Art has the capacity to evoke a range of emotions from the viewer, whether it be religious fervour, nostalgia, romance or even horror. Valentine Green’s engraving, Youth rescued from a Shark (1779), is designed to portray what was seen as, and to a large extent is still considered, one of the most feared aspects of the ocean – a shark attack.
In 1749, the fourteen-year-old English sailor, Brook Watson, was swimming in Havana Harbour, Cuba when he was attacked by a shark. Watson had been serving on board an American merchant ship before he decided to take that fateful swim. His shipmates spotted him struggling against the shark and rowed to his aid. Watson managed to disentangle himself; however the shark had severed his right foot at the ankle and he later had his leg amputated just below the knee.
This image captures the moment just after Watson loses his right foot and before his crew mates managed to hoist him into the boat. The engraving is a copy of the 1778 oil painting by American artist John Singleton Copley. Almost 30 years after the attack, Watson, then a successful businessman, commissioned the well-known portraitist to depict the event. Immortalised in paint, Watson and the Shark caused a sensation when it was exhibited at London’s Royal Academy in the same year. A London newspaper provided a detailed description of the attack, though it is believed that Watson wrote it himself. It is dramatic and stirring in its tone concluding, ‘after suffering an amputation of the limb…the youth received a perfect cure in about three months.’
While Watson’s motivations behind the commission are unclear, six years after the painting shocked London viewers, he entered politics.

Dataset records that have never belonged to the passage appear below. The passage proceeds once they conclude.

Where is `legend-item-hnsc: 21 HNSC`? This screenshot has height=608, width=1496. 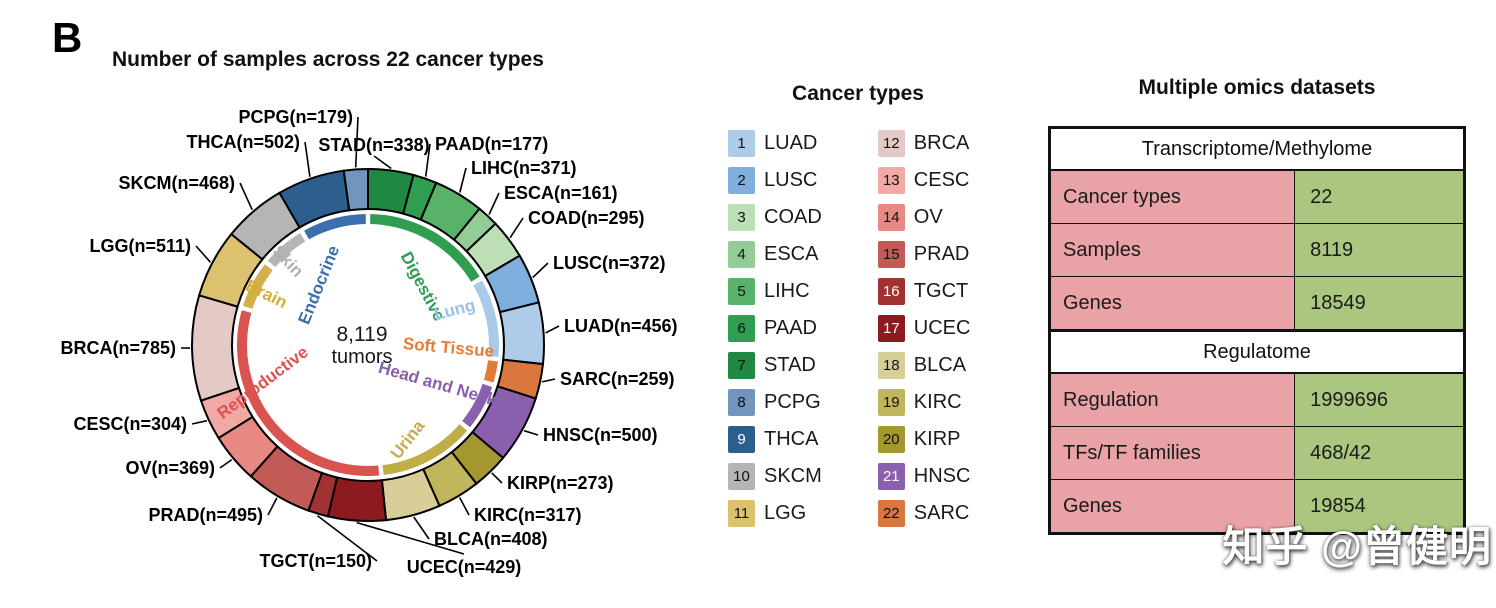 legend-item-hnsc: 21 HNSC is located at coordinates (924, 476). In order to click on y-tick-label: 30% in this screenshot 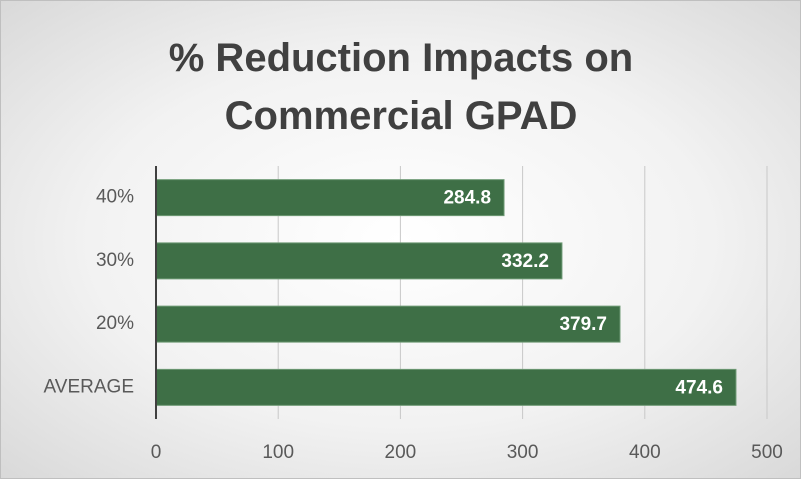, I will do `click(115, 260)`.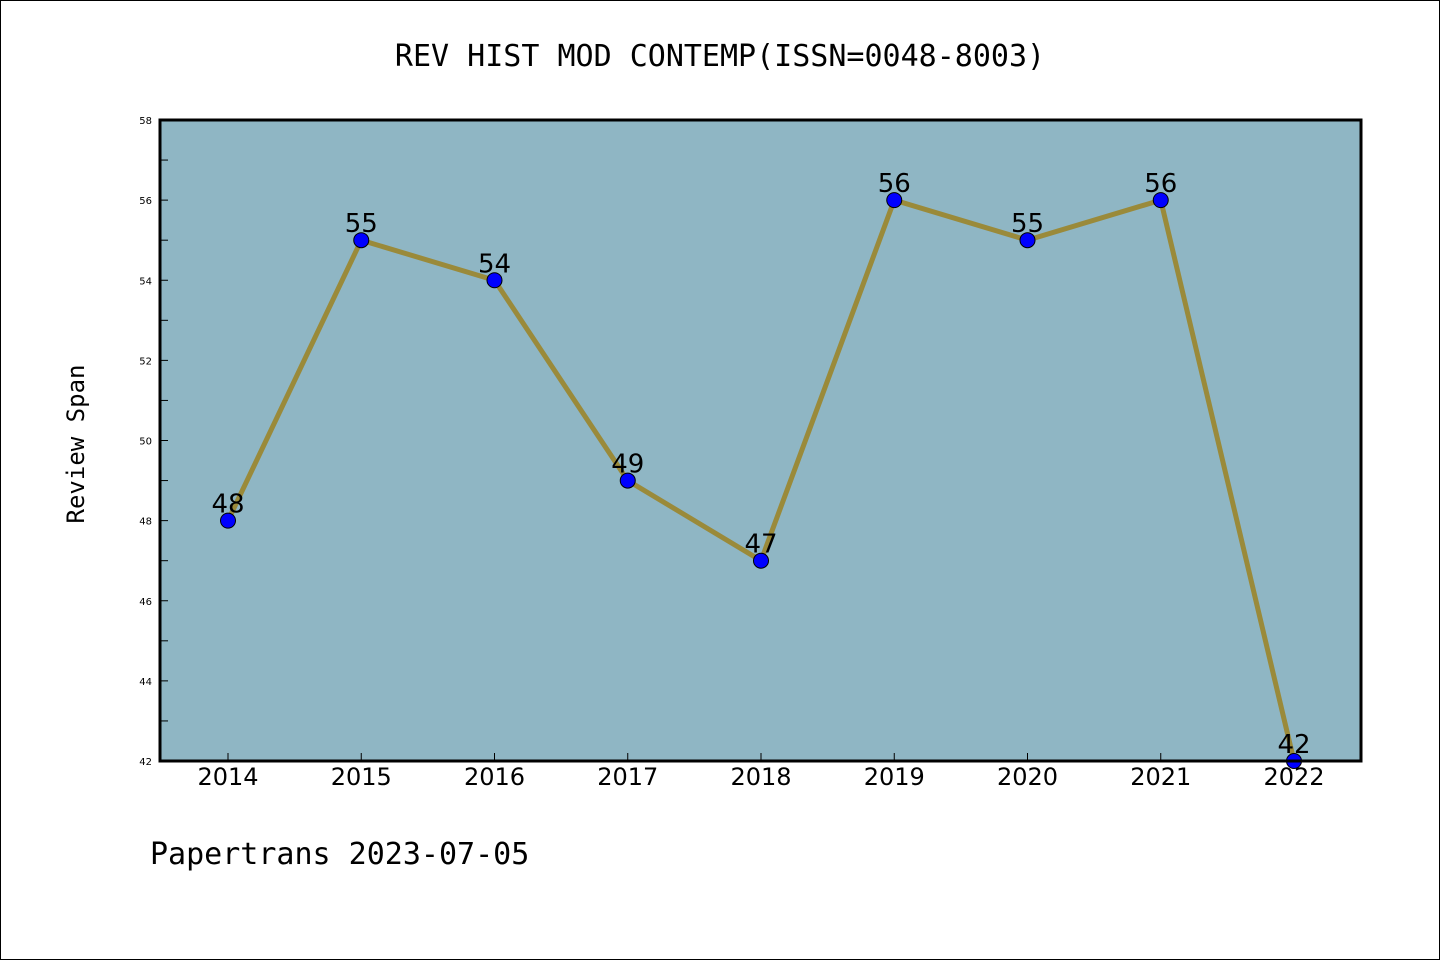  I want to click on data-label: 47, so click(760, 545).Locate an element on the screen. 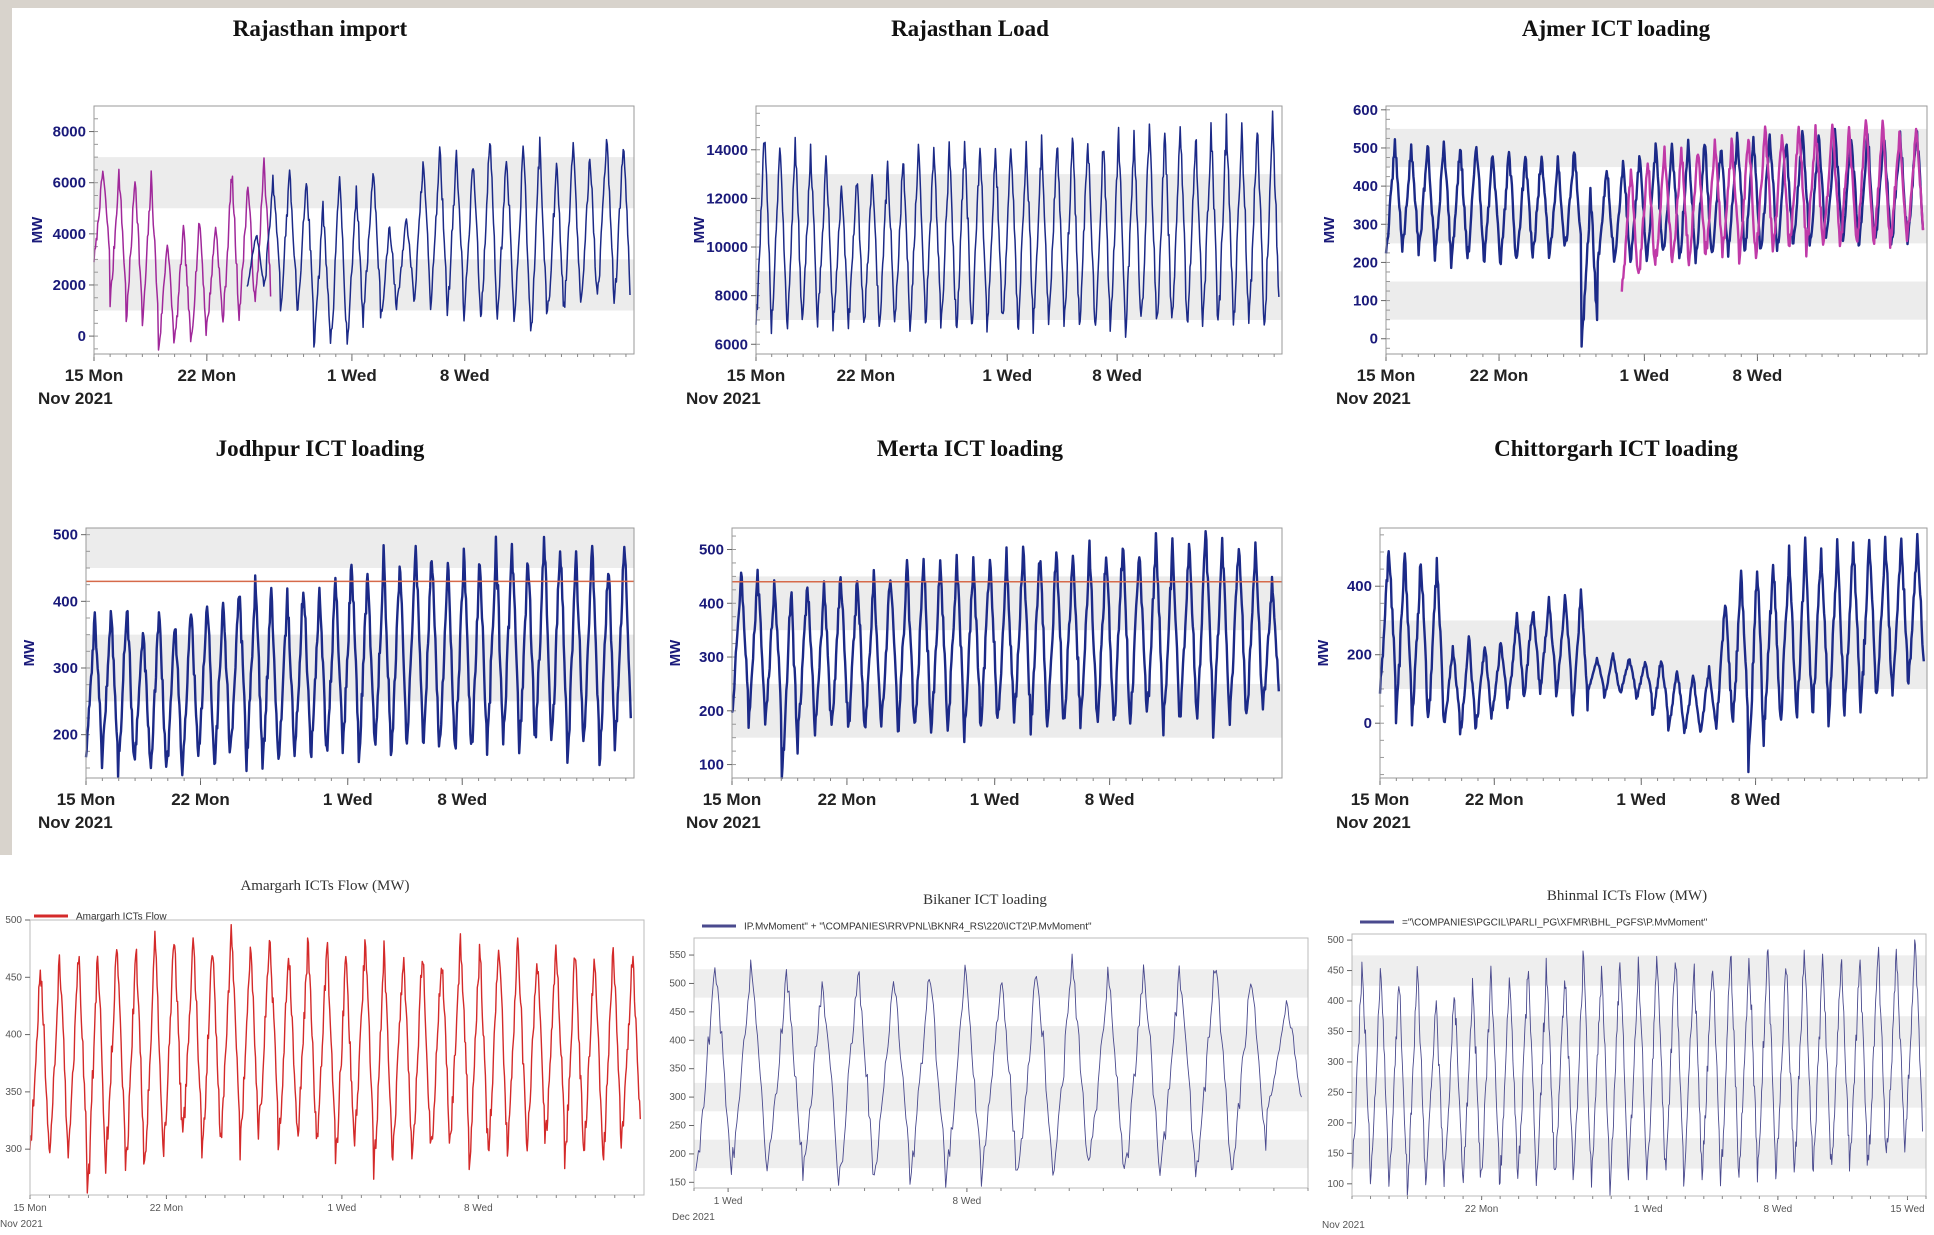 The image size is (1934, 1235). chart-title: Merta ICT loading is located at coordinates (970, 448). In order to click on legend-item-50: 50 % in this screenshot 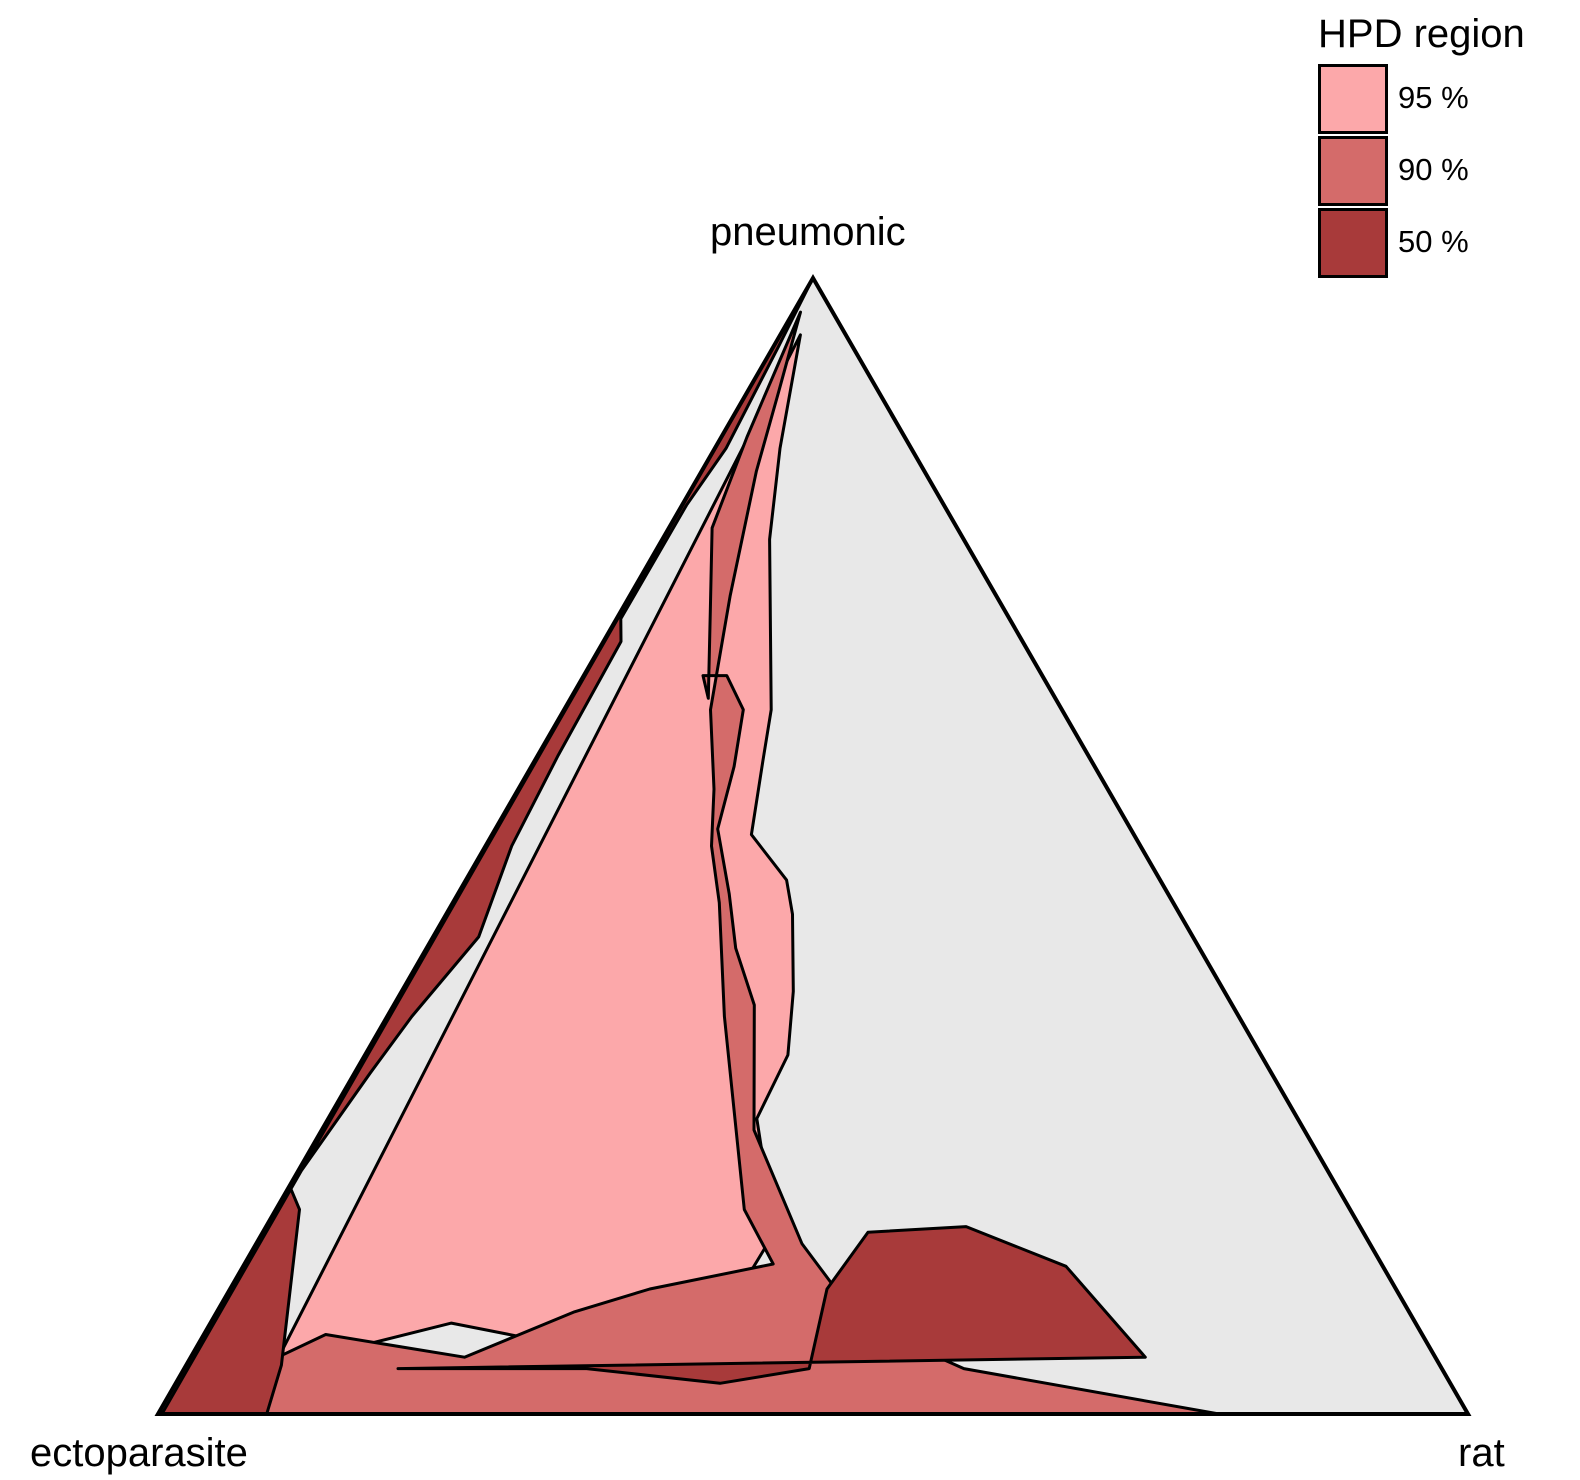, I will do `click(1422, 244)`. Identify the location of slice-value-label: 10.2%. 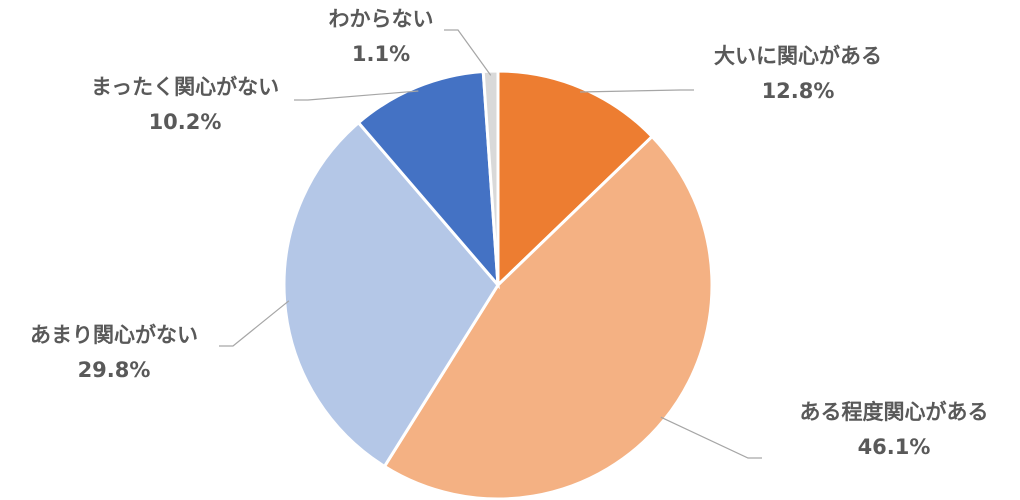
(186, 122).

An entry into this sphere brought with it the usual drawbacks of politically-motivated derisive commentary from his peers. The Rolliad (1812), a British satirical publication designed to poke fun at politicians, penned this scathing critique of Watson and the story that made him famous:
‘“One moment’s time might I presume to beg?”
Cries modest Watson, on his wooden leg;
That leg, in which such wondrous art is shown,
It almost seems to serve him like his own;
Oh! had the monster, who for breakfast ate
That luckless limb, his nobler noddle met,
The best of workmen, nor the best of wood,
Had scarce supplied him with a head so good.’
Worlds away from the shark attack these cutting remarks were attacks of a different kind, designed to thwart Watson’s political ambitions. What it demonstrates, however, is how Watson’s public persona became synonymous with the terrifying tale of his struggle against the shark. The fact that the painting was reproduced in this engraving also lends itself to this idea, as it would have been printed and distributed for buyers interested in obtaining a copy of it. Below the engraving is a small blurb in English and French detailing the ‘Loss of the Flesh & Foot, torn from the Right Leg’ and Watson being ‘sav’d from the Jaws of the voracious Animal’.
Green’s engraving demonstrates the popularity of Copley’s painting, but it also hints at the range of possibilities for what it may have represented for its viewers. An orphan from the age of six, perhaps Watson commissioned the work out of more than a self-indulgent desire to record this significant chapter in his life. In this light, the painting acts as an 18th century parable of survival in the face of adversity. Watson’s will, dated 12 August 1803, echoes this sentiment as he concluded he would donate the painting to Christ’s Hospital in London. In praise of their charitable efforts for disadvantaged children, he hoped it would stand as a ‘most usefull [sic] Lesson to Youth.’